● Problem requirements: Can you echo the listing below back line for line, leaving out the pictures?

[Start Data for processing]

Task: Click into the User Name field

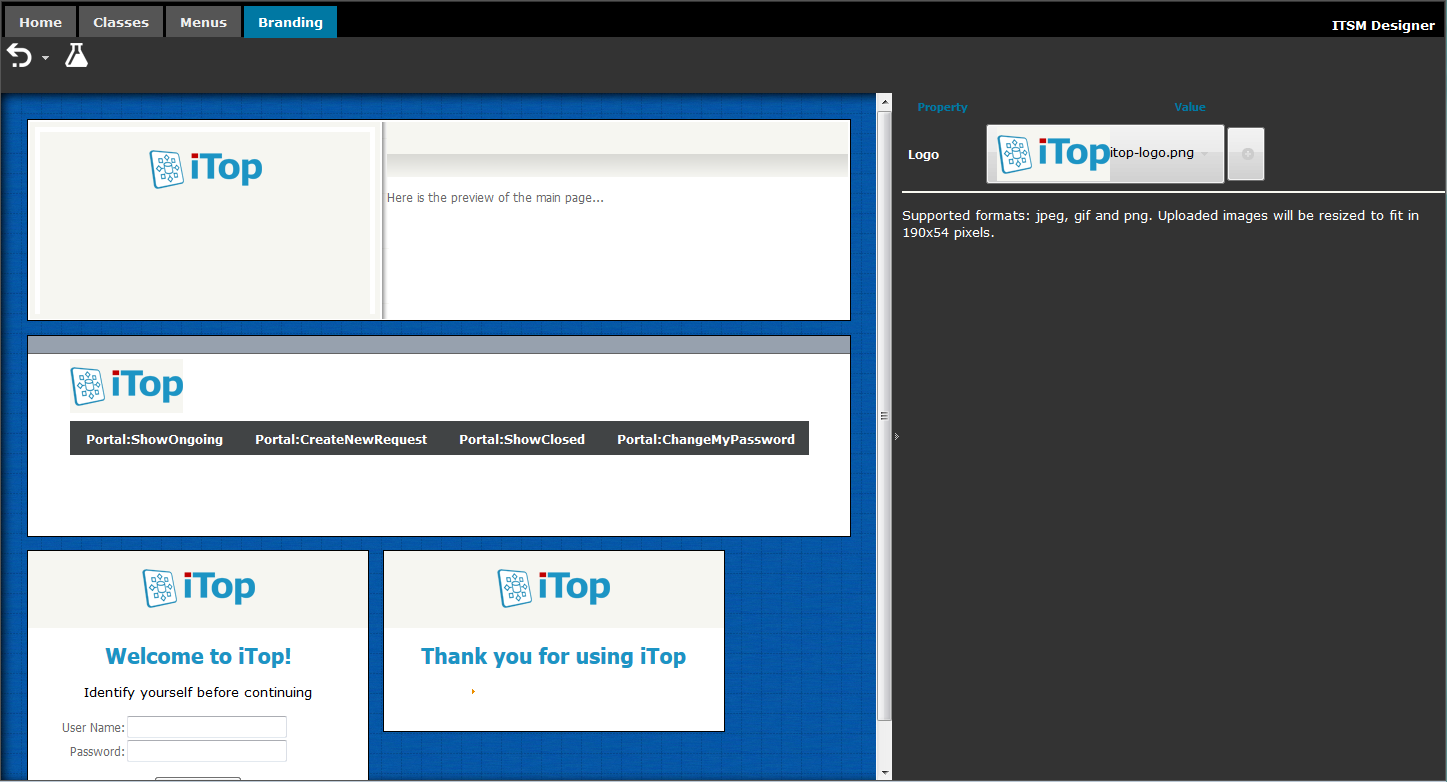Action: pyautogui.click(x=207, y=727)
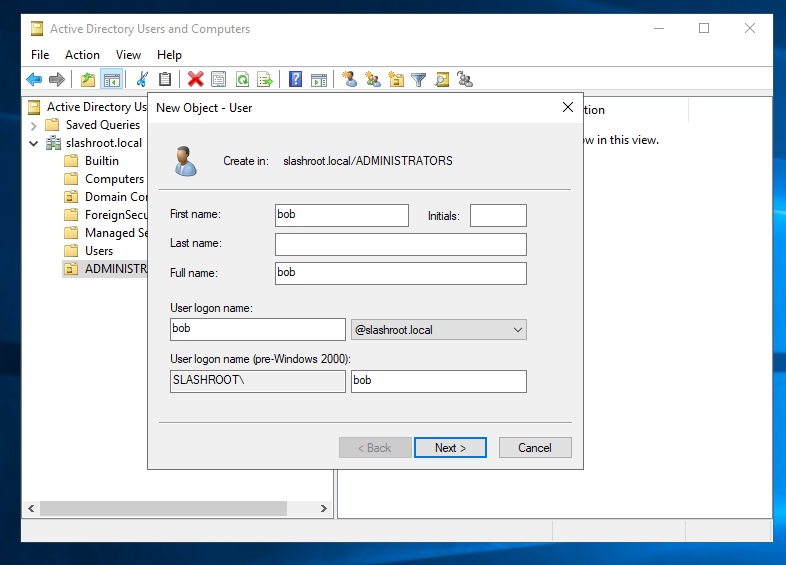Image resolution: width=786 pixels, height=565 pixels.
Task: Cancel the New Object - User dialog
Action: [x=535, y=448]
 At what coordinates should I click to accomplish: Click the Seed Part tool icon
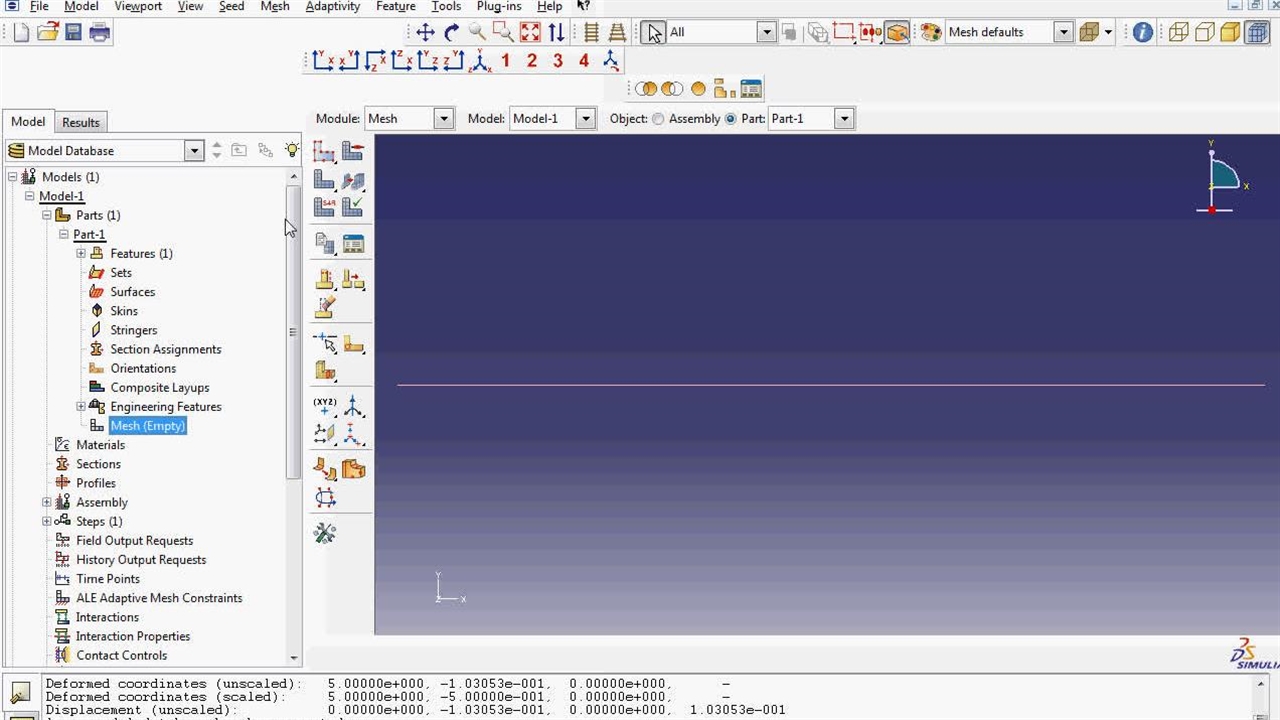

[End Data for processing]

● Written solution:
Task: Click into the User Name field

Action: pyautogui.click(x=207, y=727)
Image resolution: width=786 pixels, height=565 pixels.
Task: Cancel the New Object - User dialog
Action: [x=535, y=448]
 At what coordinates should I click to accomplish: Click the Seed Part tool icon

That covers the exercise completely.